Begin dit jaar was Hema-teamleider Sandra Davids er helemaal klaar mee. “De afgelopen zeven jaar is het aantal winkeldiefstallen door bewoners van het azc schrikbarend toegenomen. Als ik thuiskwam, vroeg mijn zoontje niet of ik nog rookworst had verkocht, maar of ik nog winkeldieven had gepakt. Als je zo'n jongen betrapt, zijn ze niet bedeesd, maar krijg je een grote bek. Dus toen ik een asielzoeker in een blauw hesje de Jumbo uit zag rennen, dacht ik: daar gaan we weer. Maar hij ging iemand achterna die iets in zijn winkelwagen had laten liggen. Het was een host. Vervolgens bood Roel zijn hosts ook aan mij aan. Ik ben direct ingegaan op zijn aanbod. Opeens stonden er heel vriendelijke bewoners van het azc in de winkel. Zo anders dan die winkeldieven. Ik kreeg weer plezier in mijn werk. Toen ik even ziek thuis was, appte ik mijn collega”s dat ze onze hosts wel goed moesten verwennen, zoals ik dat doe. Met een tompouce.”

New York Times

“De kleine groep overlastgevers waar we de afgelopen jaren mee te maken hebben gekregen, maakt veel kapot”, erkent Roel. “Onze hosts laten een heel andere kant van het azc zien. Zij zijn echt bruggenbouwers. Normaal gesproken is er altijd veel aandacht voor de raddraaiers en niet voor de overgrote meerderheid van goedbedoelende, aardige bewoners. Maar onze hosts zijn opgepikt door heel veel media. Zelfs met een foto in de New York Times!”
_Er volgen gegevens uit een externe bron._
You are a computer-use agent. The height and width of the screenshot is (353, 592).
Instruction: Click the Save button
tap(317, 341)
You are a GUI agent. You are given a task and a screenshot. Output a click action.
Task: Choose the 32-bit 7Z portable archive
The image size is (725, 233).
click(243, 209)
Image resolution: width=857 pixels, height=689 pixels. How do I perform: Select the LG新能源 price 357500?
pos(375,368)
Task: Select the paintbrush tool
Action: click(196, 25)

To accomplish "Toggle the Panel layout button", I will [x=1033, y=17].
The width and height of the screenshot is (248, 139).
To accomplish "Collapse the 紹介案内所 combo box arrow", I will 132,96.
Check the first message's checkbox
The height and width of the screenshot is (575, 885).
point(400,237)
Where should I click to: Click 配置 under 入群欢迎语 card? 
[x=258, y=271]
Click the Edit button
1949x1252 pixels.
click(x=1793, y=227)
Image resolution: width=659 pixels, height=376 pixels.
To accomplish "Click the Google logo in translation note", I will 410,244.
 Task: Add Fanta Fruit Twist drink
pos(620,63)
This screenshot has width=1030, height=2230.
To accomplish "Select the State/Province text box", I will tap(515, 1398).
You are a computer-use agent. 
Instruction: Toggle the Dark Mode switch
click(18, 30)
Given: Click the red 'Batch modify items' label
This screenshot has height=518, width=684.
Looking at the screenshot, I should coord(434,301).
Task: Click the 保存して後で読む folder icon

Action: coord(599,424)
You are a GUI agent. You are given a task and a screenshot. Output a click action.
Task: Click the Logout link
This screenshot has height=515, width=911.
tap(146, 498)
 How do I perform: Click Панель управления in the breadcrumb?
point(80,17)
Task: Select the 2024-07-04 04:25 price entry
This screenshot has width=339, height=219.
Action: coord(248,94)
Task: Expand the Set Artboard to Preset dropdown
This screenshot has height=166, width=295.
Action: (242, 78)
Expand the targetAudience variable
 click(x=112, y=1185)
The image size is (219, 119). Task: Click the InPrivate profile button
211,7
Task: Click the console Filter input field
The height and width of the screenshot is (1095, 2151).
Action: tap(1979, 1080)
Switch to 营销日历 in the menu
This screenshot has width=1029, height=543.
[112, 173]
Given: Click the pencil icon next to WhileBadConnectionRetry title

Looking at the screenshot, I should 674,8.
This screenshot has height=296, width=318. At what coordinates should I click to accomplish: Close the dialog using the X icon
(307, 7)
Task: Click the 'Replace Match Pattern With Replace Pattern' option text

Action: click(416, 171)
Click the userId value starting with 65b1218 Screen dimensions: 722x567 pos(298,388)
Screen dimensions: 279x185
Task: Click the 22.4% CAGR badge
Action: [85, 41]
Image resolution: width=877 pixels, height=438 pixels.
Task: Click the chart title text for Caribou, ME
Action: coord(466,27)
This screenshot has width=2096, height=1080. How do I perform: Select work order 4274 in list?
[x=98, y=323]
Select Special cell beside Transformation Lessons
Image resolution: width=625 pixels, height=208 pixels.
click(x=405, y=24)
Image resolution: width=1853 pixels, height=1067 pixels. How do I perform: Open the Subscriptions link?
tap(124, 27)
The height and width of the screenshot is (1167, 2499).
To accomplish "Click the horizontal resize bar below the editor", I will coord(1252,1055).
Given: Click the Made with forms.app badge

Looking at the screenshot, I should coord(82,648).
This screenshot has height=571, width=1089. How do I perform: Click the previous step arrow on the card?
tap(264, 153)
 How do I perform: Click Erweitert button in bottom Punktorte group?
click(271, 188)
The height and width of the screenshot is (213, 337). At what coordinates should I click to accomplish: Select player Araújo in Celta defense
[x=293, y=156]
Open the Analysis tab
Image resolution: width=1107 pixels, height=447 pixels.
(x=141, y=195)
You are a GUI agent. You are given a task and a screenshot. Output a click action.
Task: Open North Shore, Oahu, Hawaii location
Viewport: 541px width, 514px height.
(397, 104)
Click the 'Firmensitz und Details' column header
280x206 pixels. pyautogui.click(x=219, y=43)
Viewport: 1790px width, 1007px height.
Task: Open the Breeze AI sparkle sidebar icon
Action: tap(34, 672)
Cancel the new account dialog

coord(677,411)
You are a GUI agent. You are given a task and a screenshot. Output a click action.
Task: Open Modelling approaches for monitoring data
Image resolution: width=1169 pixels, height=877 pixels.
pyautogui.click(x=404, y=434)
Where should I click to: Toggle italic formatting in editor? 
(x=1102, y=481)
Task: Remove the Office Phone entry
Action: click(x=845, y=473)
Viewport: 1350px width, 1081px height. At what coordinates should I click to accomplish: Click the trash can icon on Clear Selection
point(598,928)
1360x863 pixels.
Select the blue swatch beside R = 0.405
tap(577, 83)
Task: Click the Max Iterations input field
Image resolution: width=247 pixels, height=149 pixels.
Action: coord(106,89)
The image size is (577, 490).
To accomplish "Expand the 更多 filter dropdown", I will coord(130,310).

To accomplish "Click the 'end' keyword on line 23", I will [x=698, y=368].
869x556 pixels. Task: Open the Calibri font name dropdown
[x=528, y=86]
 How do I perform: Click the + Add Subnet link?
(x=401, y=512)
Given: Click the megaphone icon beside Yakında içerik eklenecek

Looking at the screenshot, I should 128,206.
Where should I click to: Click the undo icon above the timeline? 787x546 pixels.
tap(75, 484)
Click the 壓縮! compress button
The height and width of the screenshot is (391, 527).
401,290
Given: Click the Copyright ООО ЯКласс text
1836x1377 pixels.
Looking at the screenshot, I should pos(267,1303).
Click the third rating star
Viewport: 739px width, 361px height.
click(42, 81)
Inmiddels poetsen de hosts wagens en mandjes bij zes winkels in Ter Apel. Shahroze, die ondertussen is opgeklommen tot supervisor: “Ik ben erbij als elke drie uur een ploeg wordt afgelost. Alle hosts weten inmiddels dat je in Nederland altijd op tijd moet komen. Maar soms heeft iemand een lekke band en dan val ik in.”

Diverse azc's in het land namen al snel Roels voorbeeld over. Roel kan alleen maar stralen: “Als ik door het winkelcentrum loop, zie ik overal onze vriendelijke blauwe hesjes. Ik verbaas me nog steeds over de positieve uitwerking van de poetsende hosts. Maar het gaat natuurlijk niet om het poetsen. Het gaat erom dat mensen dichter tot elkaar komen.”